China Beat Archive

 

Authors

A. Tom Grunfeld

Date of this Version

4-20-2009

Document Type

Article

Citation

April 20, 2009 in the China Beat http://www.thechinabeat.org/

Comments

Copyright April 20, 2009 A. Tom Grunfeld. Used by permission.

Abstract

During the wars in Indochina, Americans exhibited little interest in the histories of the nations their country was ravaging. This is not so dissimilar from today, as the United States wages wars in Iraq and Afghanistan without any discernable uptick in the sales of history books which would allow for a greater understanding of current events in a broader historical perspective.

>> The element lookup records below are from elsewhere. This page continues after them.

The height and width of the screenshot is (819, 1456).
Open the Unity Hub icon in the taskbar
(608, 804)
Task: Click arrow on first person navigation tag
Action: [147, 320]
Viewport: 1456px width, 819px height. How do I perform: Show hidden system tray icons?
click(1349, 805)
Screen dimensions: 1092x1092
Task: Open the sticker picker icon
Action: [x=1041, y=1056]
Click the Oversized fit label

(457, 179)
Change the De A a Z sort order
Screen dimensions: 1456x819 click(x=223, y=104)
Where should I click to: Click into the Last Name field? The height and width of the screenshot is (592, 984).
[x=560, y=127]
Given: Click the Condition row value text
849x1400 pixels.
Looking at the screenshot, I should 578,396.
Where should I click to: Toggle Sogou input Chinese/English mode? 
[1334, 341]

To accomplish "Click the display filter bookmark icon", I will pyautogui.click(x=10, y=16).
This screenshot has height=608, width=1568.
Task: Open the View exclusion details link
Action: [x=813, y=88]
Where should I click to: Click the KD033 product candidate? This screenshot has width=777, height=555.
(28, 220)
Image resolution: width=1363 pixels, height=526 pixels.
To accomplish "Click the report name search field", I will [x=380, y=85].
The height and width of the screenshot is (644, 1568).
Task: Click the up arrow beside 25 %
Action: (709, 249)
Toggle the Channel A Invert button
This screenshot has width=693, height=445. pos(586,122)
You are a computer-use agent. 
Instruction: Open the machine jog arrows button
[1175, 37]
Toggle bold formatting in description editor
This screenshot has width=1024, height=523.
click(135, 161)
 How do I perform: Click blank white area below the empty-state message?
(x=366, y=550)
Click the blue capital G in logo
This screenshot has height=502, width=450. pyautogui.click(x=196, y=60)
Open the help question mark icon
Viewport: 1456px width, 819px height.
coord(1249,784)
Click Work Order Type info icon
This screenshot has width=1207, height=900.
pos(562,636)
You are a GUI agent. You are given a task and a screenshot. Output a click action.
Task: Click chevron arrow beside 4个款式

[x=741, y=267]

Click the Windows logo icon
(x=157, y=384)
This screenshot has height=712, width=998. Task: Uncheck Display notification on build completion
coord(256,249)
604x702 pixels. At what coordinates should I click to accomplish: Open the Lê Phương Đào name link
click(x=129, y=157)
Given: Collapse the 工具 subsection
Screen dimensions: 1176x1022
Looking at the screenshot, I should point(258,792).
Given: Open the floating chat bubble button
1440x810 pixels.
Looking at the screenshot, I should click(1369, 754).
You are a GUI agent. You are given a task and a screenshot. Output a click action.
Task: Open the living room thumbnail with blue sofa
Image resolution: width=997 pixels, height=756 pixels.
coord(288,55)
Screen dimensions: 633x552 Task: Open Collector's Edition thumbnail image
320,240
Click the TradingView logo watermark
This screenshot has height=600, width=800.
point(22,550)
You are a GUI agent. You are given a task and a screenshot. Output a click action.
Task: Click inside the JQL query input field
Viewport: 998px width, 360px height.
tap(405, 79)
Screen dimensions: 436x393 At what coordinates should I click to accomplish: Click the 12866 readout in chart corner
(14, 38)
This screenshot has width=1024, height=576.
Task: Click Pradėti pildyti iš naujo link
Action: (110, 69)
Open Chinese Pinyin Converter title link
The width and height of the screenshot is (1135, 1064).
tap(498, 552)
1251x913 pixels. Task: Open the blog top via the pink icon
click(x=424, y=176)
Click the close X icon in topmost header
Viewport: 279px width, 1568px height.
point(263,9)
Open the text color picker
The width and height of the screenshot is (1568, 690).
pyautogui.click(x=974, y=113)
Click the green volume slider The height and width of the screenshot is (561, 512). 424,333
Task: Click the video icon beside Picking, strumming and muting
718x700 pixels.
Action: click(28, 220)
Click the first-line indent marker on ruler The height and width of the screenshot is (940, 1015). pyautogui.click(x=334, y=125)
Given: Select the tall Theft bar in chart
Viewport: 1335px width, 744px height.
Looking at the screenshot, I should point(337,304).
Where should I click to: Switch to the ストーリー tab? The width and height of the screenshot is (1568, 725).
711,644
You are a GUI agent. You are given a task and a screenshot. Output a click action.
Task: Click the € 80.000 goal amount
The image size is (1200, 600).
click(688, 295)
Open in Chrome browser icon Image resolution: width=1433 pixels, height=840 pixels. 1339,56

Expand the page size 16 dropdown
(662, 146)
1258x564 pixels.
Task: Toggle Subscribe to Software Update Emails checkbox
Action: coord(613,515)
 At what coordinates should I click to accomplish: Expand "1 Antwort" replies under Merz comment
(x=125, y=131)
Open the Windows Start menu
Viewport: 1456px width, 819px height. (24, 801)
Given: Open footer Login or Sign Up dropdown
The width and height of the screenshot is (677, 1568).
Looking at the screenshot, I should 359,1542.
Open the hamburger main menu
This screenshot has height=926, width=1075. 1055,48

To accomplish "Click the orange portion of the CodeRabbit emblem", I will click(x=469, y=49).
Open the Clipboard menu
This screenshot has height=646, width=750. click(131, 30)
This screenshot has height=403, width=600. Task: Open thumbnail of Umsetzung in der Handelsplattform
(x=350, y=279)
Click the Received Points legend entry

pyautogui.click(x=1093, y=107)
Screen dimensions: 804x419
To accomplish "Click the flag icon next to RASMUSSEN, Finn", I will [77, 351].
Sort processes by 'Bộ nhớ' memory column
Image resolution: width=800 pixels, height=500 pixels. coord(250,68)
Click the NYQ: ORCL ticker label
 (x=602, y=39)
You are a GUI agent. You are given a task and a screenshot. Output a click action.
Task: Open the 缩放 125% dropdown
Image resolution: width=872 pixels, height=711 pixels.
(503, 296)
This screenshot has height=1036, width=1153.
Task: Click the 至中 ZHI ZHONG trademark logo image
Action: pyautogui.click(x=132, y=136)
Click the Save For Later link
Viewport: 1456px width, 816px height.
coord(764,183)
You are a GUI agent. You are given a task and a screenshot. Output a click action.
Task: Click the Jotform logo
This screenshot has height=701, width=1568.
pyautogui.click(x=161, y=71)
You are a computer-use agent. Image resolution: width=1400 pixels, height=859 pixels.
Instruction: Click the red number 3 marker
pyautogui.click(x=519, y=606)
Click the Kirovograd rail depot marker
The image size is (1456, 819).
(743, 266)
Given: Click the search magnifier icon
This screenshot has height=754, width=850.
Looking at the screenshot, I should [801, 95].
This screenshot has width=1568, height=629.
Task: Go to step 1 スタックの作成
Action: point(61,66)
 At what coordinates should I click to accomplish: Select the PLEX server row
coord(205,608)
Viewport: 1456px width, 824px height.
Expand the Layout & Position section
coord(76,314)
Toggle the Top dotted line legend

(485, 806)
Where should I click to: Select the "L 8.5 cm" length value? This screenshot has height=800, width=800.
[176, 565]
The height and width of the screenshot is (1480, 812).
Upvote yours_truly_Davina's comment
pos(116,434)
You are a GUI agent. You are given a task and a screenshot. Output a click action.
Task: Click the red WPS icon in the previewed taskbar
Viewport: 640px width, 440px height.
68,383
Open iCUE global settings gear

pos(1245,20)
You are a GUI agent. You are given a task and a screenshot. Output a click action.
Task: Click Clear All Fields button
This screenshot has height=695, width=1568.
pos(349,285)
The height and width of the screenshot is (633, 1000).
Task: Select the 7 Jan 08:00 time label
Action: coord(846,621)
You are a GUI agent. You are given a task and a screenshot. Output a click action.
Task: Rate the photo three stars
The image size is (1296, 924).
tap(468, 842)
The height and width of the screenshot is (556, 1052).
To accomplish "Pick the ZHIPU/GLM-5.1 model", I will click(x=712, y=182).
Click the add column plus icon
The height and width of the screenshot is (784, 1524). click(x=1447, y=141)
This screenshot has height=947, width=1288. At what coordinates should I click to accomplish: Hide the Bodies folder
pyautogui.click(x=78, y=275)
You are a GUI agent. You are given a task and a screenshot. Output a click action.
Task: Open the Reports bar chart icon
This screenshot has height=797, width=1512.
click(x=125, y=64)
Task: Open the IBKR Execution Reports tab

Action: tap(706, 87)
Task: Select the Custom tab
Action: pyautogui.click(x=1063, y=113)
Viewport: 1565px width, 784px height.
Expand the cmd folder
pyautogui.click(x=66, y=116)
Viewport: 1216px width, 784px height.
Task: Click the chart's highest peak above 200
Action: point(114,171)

The vast majority of Americans remained ignorant of the history of Vietnamese-American relations; especially of one of the most fascinating and improbable events – the brief period when the Vietnamese nationalist and communist leader Ho Chi Minh worked for the US government.

During the war the US wartime intelligence service, the Office of Strategic Services (OSS), was operating in southern China and Southeast Asia out of Kunming in Yunnan province. Their activities in Vietnam consisted of collecting reports from French agents then living under loose Japanese rule. In March 1945 the Japanese took full control of Vietnam and arrested all French citizens, including the OSS contacts, leaving American intelligence blind in that region.

Just about then a group of Vietnamese nationalists emerged out of the jungles escorting a downed U.S. flyer to safety in Kunming. The group was led by Ho Chi Minh who had been agitating, in one way or another, for Vietnamese independence for 25 years. The OSS knew from their counterparts on the French side that Ho, a leader of the nationalist Viet Minh, was a communist but instructions from Washington were to ignore that as he was too valuable at that moment and communists, after all, were wartime allies against the Japanese.